In the plain at the mouth of the Saticoy River, twelve miles below San Buenaventura, and five or six miles from the sea, are reported two mounds, regular, rounded, and bare of trees. One of them is over a mile long and two hundred feet high, and the other about half as large. If the report of their existence is correct, there seems to be no evidence that they are of artificial formation, except their isolated position on the plain, and a native tradition that they are burial-places. One writer suggests that they are the graves of a people, or of their kings, whose cities are buried beneath the waters of the Santa Barbara Channel. The site of the cities presents some obstacles to exploration, and the details of their construction are not fully known. Twenty miles farther up the Saticoy is a group of small mounds, ten or twelve in number and five or six feet high. They "seem to have been water-worn or worked out by running water all around the mounds so as to isolate each one." Near these mounds, on the Cayetano rancho, is a field of some five hundred acres, divided by parallel ridges of earth, and having distinct traces of irrigating ditches, supplied by a canal which extends two or three miles up the Sespe arroyo. It is said that the present inhabitants of this region, both native and Spanish, have no knowledge of the origin of these agricultural works.[XII-11]
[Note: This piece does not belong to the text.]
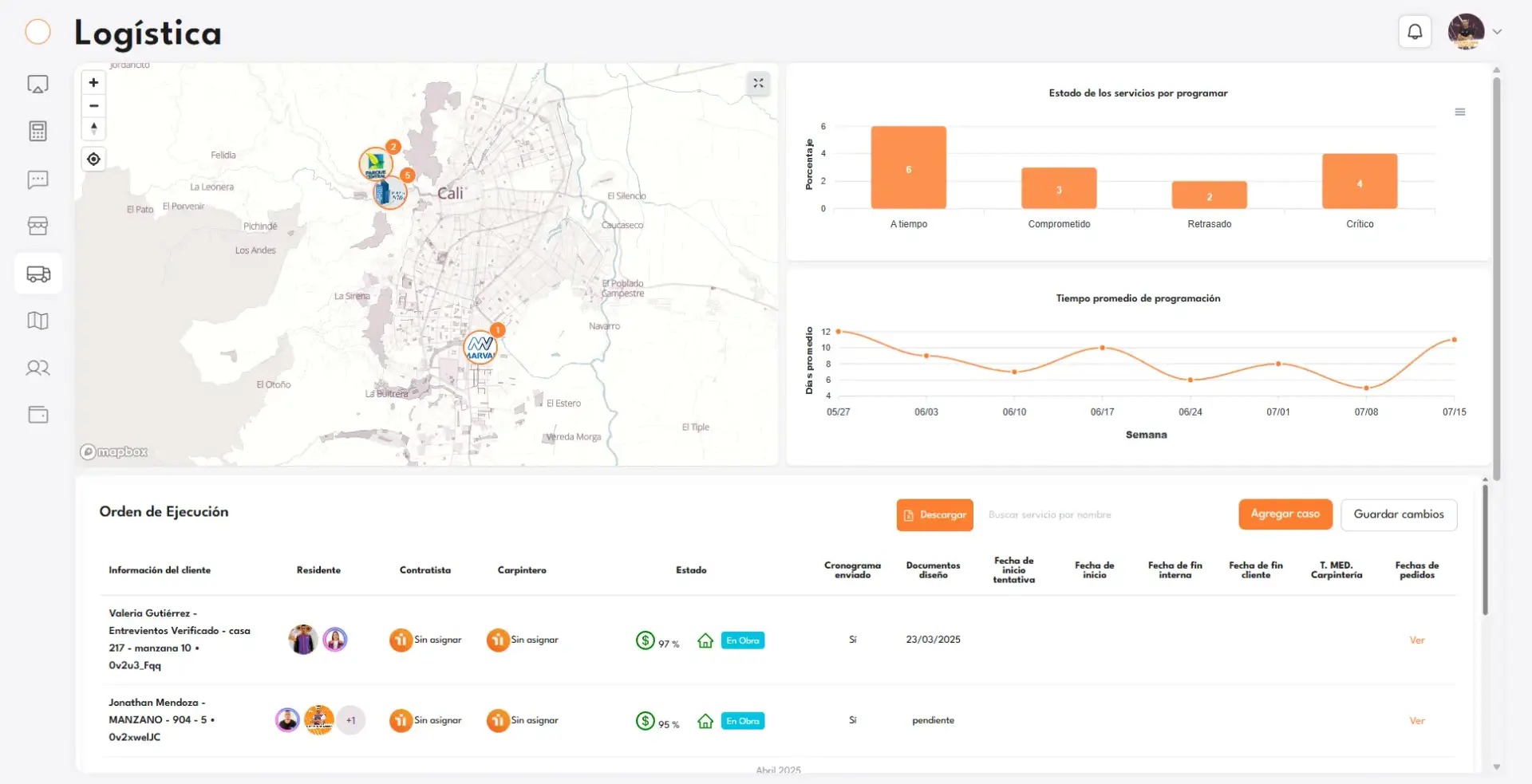Click the Descargar button
The width and height of the screenshot is (1532, 784).
(x=935, y=515)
It is said that the New Almaden quicksilver mines were worked by the natives for the purpose of obtaining vermilion, long before the coming of the Spaniards. The excavation made by the aboriginal miners was long supposed to be a natural cavern, extending about one hundred feet horizontally into the hill, until some skeletons, rude mining tools, and other relics of human presence revealed the secret.[XII-12]
In various localities about Monterey, in addition to the usual mortars and arrow-heads, holes in the living rock, used probably as mortars for pounding acorns and seeds, are reported by Taylor; and the Santa Cruz 'skull cave' is spoken of as 'noted throughout the country' for having furnished bones now preserved in the Smithsonian Institution.[XII-13]
REMAINS FROM THE MINES.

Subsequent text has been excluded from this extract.